Heads-Up, Nintendo Is Scrambling To Patch Major Security Flaws In These Popular Games

mario kart 8 deluxe battle
You're sitting there, playing Mario Kart online on the brand-new Nintendo Switch you got over the holidays. All of a sudden, you get booted back to the home screen on the Switch. You reconnect to the game, only for it to happen again. Thanks to a security vulnerability found in numerous first party Nintendo titles dating back to the Nintendo 3DS, this very well could be a reality.

First found in Mario Kart 7 for the Nintendo 3DS the vulnerability is known as ENLBufferPwn. ENLBufferPwn allows a remote attacker to execute code on a 3DS or potentially a Nintendo Switch by exploiting two functions in the code for the games, Add and Set.

The functions in question receive network buffer information from other players, this is usually information such as track position, possibly the speed of the player so graphics can display the opponent properly, and so on. Unfortunately though, neither of the functions actually check the size of the network buffer on the incoming data. Because of this, a false network buffer can be put into the code being sent and in turn create buffer overflow allowing remote code execution.

yoshi mario kart 7
Yoshi in Mario Kart 7

This lack of checks is particularly severe in that all that is necessary to execute this remote attack is for the attacker to just be in the same game session as the victim. The full details on the attack were recently published in a GitHub by PabloMK7, a developer of a mod pack for Mario Kart 7 for the Nintendo 3DS.

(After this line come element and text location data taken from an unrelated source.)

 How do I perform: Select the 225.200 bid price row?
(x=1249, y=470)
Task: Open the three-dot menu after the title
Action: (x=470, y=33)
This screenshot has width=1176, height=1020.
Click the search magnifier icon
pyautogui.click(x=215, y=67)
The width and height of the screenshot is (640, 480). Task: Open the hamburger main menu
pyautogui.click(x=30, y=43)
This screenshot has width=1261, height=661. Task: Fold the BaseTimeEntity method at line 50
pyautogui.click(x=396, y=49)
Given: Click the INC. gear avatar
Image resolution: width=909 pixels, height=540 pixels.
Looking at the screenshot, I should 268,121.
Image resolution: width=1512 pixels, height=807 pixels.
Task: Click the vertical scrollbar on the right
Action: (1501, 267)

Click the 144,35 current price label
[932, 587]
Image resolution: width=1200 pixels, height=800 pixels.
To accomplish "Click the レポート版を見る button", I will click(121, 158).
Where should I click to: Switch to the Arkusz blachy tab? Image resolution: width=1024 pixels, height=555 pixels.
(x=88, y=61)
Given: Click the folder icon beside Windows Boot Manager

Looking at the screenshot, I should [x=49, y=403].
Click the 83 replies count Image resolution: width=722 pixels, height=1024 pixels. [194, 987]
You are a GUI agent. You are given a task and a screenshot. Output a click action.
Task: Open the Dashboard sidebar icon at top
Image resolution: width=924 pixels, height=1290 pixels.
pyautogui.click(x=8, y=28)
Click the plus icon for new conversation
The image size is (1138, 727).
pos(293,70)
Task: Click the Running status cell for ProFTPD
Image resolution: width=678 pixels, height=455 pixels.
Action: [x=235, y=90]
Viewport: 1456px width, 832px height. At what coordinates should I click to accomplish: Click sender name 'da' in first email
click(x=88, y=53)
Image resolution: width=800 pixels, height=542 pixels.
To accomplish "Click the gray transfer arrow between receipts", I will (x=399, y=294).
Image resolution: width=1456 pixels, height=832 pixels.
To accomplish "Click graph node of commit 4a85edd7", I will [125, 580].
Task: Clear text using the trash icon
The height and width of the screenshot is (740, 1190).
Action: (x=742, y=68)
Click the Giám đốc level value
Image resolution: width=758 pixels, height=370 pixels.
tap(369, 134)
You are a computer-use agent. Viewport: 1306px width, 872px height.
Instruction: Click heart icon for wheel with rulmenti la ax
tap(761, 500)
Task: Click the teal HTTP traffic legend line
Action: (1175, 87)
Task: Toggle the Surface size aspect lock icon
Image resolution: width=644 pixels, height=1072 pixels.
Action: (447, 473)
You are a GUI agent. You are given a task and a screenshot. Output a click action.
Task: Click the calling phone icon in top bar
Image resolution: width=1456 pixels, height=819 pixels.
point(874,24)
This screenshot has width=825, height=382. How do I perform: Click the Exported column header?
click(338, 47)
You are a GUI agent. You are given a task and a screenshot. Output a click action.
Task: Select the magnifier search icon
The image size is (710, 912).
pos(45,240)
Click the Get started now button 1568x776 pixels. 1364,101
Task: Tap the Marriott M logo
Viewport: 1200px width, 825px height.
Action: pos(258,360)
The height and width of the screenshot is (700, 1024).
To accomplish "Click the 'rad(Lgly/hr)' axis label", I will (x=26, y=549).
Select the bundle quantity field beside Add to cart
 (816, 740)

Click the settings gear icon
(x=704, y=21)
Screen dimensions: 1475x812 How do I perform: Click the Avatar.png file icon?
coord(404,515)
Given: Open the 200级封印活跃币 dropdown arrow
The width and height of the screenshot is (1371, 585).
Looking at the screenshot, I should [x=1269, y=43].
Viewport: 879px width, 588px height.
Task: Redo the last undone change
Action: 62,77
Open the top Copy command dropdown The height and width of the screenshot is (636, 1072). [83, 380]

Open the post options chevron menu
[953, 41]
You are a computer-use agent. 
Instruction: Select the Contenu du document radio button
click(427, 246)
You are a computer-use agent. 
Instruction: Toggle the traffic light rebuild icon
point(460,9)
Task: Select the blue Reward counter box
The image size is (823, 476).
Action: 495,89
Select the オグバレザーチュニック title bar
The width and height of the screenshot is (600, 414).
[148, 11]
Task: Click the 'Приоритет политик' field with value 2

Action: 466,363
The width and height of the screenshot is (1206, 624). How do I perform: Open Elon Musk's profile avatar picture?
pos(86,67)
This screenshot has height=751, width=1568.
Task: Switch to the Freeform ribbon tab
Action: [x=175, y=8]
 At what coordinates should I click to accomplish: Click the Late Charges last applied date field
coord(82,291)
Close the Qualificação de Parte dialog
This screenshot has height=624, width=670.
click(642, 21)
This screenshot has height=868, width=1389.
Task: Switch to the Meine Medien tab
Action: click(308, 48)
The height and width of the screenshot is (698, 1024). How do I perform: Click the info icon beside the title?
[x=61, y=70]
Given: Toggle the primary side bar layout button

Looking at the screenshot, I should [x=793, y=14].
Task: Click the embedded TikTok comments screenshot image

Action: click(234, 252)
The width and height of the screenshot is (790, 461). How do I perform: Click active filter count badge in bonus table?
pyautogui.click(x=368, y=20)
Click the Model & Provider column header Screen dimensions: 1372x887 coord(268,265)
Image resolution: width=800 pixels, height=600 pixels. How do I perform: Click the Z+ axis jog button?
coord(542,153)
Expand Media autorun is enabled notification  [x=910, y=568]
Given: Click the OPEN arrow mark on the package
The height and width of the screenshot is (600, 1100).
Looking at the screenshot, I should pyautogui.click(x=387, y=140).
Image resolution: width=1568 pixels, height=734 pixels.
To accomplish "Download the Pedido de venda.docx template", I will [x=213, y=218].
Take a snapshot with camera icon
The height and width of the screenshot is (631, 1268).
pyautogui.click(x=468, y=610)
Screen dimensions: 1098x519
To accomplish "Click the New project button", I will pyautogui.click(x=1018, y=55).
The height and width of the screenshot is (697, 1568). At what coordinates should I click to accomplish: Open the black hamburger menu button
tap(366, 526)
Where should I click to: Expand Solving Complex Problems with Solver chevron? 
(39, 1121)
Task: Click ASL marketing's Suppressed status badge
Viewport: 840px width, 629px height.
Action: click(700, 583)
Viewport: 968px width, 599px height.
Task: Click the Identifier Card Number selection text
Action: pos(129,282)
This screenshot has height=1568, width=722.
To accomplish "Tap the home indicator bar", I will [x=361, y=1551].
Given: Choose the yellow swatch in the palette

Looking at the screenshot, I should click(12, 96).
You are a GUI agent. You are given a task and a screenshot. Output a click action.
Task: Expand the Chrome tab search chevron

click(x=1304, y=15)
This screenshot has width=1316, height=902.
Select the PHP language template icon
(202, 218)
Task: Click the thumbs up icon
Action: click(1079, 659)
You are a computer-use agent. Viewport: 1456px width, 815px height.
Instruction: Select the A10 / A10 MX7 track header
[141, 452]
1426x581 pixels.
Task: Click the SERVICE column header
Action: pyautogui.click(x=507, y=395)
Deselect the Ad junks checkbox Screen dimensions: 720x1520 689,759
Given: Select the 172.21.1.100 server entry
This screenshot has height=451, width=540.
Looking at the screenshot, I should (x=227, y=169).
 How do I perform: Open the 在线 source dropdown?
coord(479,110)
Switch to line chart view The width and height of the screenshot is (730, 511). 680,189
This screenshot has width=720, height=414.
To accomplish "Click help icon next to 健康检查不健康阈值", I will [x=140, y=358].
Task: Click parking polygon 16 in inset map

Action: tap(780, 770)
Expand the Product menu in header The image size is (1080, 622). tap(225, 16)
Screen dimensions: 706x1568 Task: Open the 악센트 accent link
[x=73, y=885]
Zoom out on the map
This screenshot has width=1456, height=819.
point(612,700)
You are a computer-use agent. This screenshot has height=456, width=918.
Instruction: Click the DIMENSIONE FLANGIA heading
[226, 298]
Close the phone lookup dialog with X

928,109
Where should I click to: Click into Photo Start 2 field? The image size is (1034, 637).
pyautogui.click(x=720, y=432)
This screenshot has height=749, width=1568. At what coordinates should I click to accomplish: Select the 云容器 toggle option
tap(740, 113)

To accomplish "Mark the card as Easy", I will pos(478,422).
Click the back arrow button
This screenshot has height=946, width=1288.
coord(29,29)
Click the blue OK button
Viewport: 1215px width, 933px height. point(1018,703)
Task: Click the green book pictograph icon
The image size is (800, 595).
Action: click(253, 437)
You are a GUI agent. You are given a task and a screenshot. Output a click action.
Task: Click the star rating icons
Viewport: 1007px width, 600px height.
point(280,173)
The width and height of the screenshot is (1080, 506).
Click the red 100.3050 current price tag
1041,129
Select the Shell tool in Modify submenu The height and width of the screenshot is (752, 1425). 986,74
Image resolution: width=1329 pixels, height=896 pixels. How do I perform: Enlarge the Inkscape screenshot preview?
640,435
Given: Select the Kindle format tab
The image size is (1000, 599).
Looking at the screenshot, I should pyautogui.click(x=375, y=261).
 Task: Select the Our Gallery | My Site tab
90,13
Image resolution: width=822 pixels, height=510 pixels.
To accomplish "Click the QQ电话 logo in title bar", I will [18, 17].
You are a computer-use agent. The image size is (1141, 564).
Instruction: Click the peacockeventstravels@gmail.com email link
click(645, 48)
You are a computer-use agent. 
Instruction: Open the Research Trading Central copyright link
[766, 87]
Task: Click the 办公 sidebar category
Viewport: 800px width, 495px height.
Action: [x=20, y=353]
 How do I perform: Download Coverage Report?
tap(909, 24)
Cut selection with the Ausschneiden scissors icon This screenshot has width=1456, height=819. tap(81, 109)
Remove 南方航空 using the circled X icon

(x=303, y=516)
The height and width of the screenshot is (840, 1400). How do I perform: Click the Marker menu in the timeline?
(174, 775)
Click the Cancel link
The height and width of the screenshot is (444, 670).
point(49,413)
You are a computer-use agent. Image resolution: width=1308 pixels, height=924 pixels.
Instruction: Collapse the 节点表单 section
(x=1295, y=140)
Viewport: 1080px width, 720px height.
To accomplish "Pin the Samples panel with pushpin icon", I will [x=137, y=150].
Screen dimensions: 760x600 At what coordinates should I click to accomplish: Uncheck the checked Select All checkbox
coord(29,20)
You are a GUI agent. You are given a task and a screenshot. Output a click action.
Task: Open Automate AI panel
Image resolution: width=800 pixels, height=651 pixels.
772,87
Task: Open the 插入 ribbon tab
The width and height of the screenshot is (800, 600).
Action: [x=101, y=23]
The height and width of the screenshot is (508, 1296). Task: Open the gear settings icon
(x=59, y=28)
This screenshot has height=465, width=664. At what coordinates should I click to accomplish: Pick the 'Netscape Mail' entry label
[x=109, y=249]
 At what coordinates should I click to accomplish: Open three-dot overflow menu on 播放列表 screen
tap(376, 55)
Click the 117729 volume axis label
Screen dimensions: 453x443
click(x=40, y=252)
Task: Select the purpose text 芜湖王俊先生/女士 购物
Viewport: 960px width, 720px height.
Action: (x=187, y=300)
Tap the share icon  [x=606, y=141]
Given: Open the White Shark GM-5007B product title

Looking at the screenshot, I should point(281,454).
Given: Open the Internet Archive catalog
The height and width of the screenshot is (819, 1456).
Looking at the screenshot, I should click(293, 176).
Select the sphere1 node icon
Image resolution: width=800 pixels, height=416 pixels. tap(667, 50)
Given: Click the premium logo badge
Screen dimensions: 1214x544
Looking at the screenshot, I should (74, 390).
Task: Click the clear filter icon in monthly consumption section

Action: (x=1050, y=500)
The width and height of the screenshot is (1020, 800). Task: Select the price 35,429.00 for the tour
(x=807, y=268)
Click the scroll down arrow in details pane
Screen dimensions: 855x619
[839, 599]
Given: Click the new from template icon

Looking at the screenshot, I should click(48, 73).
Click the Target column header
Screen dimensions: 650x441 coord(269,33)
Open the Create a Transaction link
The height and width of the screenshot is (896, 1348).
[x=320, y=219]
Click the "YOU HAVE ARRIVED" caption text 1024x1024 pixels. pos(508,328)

Nintendo allowed publication of the details after they have already patched a number of titles. Those titles that have been patched so far are as follows.
  • Mario Kart 7 (fixed in v1.2)
  • Mario Kart 8 Deluxe (fixed in v2.1.0)
  • Animal Crossing: New Horizons (fixed in v2.0.6)
  • ARMS (fixed in v5.4.1)
  • Splatoon 2 (fixed in v5.5.1)
  • Splatoon 3 (fixed in late 2022, exact version unknown)
  • Super Mario Maker 2 (fixed in v3.0.2)
  • Nintendo Switch Sports (fixed in late 2022, exact version unknown)

splatoon 3 switch
Splatoon 3 Screenshot

PabloMK7 pointed out that there are likely many other titles impacted by this vulnerability. It does look like Nintendo is taking into consideration games that it doesn't necessarily directly support anymore though, based on the list above. However Splatoon's first release and Mario Kart 8 (non-deluxe) still remain unpatched. Hopefully that will change and more get patched soon.